— INSTRUCTIONS TO FOLLOW —
Whichever lines include the word "logo", copy them as they appear in the data.

— MATERIAL SUPPLIED —
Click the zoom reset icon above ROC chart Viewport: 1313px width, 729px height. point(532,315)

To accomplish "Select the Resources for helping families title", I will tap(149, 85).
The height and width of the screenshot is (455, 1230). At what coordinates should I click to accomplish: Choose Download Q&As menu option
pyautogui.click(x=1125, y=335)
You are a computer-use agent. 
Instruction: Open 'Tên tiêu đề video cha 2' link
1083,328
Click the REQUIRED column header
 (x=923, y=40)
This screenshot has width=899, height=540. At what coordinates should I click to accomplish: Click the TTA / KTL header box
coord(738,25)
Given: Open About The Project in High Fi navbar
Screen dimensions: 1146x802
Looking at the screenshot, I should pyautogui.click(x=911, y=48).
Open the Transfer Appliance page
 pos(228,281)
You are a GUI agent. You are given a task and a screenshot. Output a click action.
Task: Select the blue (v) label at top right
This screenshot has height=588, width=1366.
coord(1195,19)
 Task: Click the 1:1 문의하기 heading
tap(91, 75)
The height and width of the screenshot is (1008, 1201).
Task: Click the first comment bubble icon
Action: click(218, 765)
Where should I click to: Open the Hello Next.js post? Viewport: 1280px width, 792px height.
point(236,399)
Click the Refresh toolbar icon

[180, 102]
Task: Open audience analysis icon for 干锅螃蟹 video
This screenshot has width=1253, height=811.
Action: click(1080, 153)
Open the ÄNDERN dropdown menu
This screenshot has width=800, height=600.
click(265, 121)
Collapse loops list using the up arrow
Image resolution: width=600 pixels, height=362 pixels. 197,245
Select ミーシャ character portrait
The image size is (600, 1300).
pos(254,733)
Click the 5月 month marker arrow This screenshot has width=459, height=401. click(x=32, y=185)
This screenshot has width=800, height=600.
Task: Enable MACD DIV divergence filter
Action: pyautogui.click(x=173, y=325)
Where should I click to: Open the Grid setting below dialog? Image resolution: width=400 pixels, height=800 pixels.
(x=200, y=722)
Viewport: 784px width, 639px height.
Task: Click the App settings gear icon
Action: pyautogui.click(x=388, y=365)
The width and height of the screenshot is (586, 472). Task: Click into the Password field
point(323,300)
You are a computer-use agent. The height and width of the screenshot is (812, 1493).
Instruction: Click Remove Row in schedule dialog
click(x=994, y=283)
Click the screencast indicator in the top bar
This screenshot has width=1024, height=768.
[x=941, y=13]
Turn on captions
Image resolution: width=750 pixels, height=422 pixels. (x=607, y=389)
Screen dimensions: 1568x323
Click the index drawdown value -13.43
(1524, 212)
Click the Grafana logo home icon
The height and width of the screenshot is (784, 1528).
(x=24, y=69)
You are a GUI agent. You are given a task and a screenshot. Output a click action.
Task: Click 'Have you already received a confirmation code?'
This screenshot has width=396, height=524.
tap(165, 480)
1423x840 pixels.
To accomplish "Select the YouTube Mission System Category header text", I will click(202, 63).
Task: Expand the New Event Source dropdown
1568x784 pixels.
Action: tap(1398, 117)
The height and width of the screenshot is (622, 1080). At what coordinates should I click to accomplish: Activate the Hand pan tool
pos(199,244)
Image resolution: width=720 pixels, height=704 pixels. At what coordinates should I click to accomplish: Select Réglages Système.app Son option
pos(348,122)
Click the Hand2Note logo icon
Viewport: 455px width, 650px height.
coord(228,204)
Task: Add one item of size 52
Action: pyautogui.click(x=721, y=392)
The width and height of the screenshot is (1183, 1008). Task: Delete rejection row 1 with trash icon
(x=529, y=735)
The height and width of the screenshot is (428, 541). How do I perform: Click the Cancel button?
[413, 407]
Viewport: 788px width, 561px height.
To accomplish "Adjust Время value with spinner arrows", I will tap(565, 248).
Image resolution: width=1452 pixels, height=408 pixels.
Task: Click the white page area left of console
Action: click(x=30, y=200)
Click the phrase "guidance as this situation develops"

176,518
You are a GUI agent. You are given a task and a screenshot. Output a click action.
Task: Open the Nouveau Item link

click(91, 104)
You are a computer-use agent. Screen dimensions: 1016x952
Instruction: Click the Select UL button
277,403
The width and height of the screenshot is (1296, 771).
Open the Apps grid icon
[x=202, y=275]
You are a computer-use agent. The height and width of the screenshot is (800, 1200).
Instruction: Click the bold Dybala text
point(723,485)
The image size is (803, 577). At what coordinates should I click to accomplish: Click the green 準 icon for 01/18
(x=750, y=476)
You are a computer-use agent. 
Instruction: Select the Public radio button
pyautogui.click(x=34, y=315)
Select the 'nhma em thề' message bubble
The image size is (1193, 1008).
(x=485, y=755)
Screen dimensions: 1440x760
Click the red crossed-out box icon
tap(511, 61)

— TASK SOLUTION —
Click the Grafana logo home icon
Click the Hand2Note logo icon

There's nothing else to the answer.